Pourtant j’ai peur qu’à force d’avoir de ce fameux goût, je n’en arrive à ne plus pouvoir écrire. Tous les mots maintenant me semblent à côté de la pensée, et toutes les phrases dissonantes. Je ne suis pas plus indulgent pour les autres. J’ai relu, il y a quelques jours, l’entrée d’Eudore à Rome (des Martyrs), qui passe pour un des morceaux de la littérature française et qui en est un. Eh bien, c’est fort pédant à dire, mais j’ai trouvé là cinq ou six libertés que je ne me permettrais pas. Où est donc le style ? En quoi consiste-t-il ? Je ne sais plus du tout ce que ça veut dire. Mais si, mais si pourtant ! Je me le sens dans le ventre.
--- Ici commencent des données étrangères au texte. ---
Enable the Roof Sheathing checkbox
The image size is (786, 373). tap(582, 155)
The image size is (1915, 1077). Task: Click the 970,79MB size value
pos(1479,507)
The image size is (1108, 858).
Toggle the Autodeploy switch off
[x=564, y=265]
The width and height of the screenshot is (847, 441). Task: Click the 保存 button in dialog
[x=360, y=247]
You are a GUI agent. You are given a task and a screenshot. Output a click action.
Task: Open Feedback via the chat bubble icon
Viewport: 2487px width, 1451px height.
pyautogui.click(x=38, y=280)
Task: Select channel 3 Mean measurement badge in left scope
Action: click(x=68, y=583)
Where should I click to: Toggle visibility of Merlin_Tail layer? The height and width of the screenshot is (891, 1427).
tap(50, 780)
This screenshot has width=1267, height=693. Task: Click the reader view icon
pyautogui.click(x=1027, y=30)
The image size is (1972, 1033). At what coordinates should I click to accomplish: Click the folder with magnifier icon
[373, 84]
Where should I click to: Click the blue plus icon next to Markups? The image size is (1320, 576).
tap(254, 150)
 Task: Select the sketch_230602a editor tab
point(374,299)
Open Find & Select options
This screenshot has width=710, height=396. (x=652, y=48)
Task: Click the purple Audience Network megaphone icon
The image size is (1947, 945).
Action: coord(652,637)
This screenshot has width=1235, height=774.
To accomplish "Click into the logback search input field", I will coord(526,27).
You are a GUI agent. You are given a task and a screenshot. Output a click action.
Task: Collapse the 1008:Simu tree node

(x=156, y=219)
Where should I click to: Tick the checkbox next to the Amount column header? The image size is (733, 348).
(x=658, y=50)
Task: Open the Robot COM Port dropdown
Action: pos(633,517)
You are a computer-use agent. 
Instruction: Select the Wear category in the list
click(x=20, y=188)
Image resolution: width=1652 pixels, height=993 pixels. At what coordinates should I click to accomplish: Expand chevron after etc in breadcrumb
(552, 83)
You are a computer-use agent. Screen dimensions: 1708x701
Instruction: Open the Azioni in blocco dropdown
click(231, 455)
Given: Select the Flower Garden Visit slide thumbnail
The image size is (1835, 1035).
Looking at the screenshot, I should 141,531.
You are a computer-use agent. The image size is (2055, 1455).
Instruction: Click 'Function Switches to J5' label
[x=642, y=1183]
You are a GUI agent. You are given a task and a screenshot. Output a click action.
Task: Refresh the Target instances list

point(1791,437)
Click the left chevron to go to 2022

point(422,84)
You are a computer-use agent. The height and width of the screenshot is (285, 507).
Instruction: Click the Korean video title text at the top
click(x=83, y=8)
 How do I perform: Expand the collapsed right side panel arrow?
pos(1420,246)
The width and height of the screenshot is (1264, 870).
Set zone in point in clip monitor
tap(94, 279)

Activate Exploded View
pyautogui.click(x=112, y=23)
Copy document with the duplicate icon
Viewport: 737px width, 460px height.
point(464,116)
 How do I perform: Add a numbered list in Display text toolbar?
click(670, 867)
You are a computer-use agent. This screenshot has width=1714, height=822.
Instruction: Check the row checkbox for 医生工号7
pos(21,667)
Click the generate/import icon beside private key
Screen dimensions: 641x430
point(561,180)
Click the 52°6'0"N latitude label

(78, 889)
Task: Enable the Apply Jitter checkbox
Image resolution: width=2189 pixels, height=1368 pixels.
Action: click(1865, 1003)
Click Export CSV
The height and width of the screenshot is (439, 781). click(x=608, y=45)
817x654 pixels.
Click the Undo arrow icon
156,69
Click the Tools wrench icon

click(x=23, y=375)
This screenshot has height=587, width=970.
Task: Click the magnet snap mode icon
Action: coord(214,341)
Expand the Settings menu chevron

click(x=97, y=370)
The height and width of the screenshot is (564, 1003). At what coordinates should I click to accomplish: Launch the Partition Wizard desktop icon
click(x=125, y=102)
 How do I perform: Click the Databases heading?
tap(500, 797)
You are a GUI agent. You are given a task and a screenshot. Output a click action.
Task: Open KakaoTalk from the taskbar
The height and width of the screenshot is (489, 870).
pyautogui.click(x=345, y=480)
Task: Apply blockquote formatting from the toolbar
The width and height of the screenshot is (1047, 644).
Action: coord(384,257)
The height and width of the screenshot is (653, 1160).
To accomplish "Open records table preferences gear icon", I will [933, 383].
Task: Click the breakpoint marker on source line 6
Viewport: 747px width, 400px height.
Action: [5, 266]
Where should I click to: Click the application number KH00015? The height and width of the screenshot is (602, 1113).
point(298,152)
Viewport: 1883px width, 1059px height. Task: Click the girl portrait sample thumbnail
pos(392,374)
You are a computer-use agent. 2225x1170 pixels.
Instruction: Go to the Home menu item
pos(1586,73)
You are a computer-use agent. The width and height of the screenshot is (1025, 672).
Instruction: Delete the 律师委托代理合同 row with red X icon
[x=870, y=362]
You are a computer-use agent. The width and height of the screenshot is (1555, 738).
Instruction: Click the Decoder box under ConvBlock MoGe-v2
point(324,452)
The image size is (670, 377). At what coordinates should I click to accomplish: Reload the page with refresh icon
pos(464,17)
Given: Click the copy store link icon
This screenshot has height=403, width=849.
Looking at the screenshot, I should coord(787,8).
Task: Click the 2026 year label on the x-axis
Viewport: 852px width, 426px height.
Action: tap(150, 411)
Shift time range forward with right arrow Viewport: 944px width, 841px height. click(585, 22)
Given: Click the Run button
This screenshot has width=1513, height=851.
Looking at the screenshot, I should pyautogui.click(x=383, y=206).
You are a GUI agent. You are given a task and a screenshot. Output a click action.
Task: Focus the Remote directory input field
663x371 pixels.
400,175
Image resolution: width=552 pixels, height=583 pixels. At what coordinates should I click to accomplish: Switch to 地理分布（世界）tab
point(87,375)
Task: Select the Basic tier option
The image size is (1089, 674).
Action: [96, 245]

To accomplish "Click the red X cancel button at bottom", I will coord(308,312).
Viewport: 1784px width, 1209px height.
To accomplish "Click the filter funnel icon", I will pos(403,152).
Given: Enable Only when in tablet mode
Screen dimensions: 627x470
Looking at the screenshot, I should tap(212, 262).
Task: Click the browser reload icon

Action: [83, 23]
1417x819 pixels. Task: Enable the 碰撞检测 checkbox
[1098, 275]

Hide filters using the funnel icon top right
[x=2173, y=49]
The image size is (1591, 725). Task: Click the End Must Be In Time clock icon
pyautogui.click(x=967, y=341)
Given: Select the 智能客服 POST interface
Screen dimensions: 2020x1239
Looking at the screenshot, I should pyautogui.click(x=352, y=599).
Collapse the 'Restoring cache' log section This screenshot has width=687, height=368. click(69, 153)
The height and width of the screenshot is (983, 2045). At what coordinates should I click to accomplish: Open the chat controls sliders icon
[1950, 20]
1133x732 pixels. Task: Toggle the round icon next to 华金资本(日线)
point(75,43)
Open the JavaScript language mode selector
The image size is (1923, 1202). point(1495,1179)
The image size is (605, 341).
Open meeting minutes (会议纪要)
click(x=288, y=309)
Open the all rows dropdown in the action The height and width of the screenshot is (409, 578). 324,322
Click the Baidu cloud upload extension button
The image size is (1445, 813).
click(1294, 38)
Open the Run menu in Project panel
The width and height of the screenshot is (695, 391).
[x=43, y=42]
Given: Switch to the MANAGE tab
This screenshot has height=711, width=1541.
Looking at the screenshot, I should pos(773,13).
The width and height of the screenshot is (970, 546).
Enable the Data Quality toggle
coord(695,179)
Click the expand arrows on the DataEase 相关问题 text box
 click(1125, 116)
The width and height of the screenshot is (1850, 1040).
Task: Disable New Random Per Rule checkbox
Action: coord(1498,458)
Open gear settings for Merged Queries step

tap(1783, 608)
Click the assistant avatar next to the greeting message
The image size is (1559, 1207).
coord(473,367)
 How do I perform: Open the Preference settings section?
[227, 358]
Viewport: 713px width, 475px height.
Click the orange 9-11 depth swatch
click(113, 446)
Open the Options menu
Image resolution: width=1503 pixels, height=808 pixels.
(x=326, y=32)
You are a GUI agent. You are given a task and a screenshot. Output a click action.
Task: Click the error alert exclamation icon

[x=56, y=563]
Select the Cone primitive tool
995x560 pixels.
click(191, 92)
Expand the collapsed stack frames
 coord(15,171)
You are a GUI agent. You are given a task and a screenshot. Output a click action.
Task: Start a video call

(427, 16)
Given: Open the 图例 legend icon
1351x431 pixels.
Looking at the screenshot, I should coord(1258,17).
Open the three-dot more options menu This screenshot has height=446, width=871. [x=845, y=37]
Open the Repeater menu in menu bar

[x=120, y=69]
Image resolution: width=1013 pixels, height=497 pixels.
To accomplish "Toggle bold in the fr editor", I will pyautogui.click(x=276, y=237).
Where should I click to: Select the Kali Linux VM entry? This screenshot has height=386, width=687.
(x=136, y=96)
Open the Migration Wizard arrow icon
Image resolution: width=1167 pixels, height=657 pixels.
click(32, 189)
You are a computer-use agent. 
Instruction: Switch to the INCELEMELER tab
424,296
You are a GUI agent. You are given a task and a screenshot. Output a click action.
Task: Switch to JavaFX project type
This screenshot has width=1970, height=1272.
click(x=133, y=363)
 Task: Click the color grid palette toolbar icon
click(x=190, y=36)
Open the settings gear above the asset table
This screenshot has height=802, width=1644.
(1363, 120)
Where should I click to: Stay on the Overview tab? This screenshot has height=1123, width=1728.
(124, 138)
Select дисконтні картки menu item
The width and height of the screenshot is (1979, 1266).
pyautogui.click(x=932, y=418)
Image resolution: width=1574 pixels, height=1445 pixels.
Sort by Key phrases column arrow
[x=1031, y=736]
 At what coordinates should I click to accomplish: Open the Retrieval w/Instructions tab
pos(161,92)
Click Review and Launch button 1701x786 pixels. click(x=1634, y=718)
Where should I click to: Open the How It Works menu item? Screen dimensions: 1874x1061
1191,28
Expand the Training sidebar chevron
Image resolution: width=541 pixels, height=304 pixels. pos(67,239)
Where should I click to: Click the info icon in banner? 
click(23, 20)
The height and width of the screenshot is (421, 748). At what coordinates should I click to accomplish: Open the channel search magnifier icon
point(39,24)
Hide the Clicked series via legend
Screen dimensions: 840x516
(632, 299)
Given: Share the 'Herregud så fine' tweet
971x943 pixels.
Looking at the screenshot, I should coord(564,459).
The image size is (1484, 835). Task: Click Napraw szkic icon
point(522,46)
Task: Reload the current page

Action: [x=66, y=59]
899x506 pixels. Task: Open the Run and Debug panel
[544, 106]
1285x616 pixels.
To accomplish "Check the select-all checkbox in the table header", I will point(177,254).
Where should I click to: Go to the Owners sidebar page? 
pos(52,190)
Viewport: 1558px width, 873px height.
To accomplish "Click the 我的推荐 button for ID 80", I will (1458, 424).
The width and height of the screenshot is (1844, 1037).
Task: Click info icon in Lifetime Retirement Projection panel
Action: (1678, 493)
Nous allons encore bien causer dans huit jours, bien nous embrasser, bien nous chérir. L’idée de ton contentement, si mon œuvre est réussie plus tard, n’est pas un de mes moindres soutiens, bonne Muse. Je rêve ton admiration comme une volupté. Cette pensée est mon petit bagage de route, et je la passe sur mon cerveau en sueur comme une chemise blanche. Toi, tu as fait une bonne chose ; ta Paysanne va réussir si le Pays en veut (mais ces messieurs aussi doivent être pudiques). Tu vas avoir de suite plus de lecteurs que tu n’en aurais eu à la Revue.